4. Cook's talents include blocking

Former Viking Adrian Peterson is a future Hall of Famer who takes a back seat to no one as a running back. But there was a play Cook made in the third quarter that Peterson never made, which is one reason All-Day didn't always see the field on third downs. It was third-and-9 from the Vikings 47. Jacksonville led 16-13 and went after Cousins with a safety blitz. Cook, who isn't nearly as big as Peterson, slid over perfectly. He lowered his hips and exploded into the defender, stopping the safety cold. Cousins used the extra time to connect with Adam Thielen for 12 yards and a first down. Before that completion, the Vikings were 2-for-6 on third downs. With the drive extended, the Vikings went on to cap an eight-play, 90-yard drive with the go-ahead 20-yard touchdown pass to Jefferson.
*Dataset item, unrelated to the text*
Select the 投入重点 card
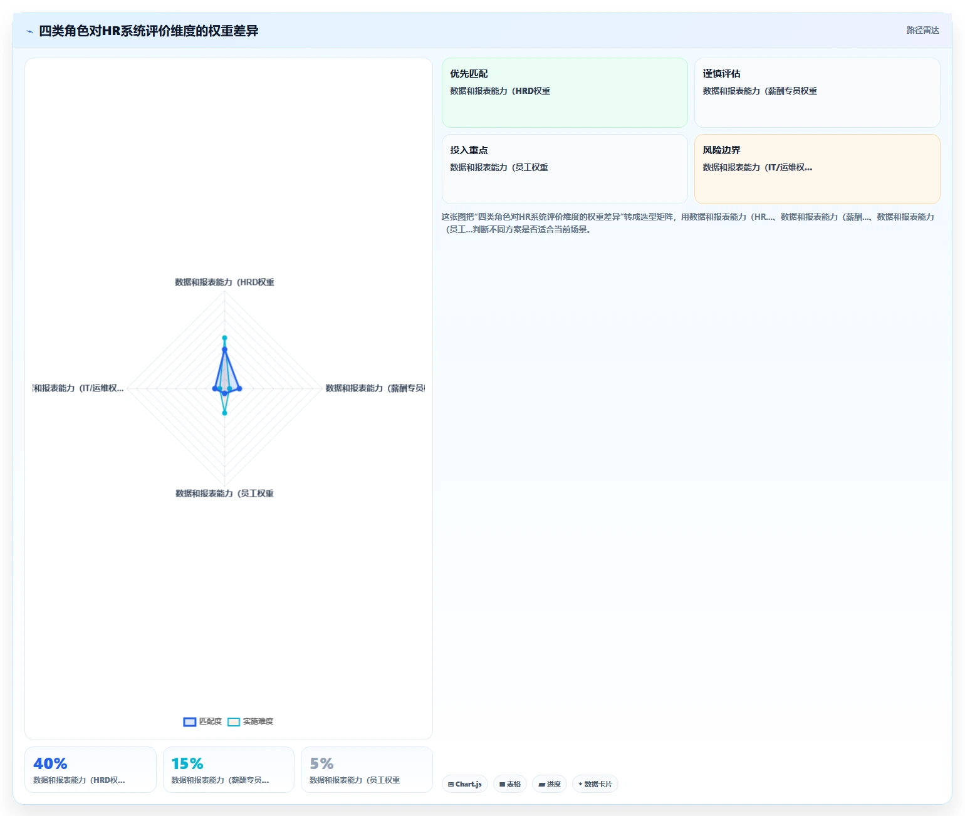Image resolution: width=965 pixels, height=816 pixels. (565, 169)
5. Offensive line, don't celebrate long

The Jaguars entered Sunday's game with 11 sacks in 11 games, a league low. So what happened the very first time the Vikings faced third-and-long? A simple four-man rush from the league's most anemic attack easily dropped Cousins. Dawuane Smoot, who went into the game with a team-high 2½ sacks, notched the first of his two sacks on the day as the Jaguars posted a season-­high four. Yep, one of the worst pass defenses in the league had four sacks, 14 hits on the quarterback and a pick-six. Joe Schobert, who had the pick-six, also had a sack. Daniel Ekuale had a sack, and Joe Giles-Harris had four hits on Cousins. "I think they brought a fair amount of pressures, of blitzes," Cousins said. "It wasn't a four-man rush too often. I think they were bringing a fifth, sometimes a sixth, pretty consistently."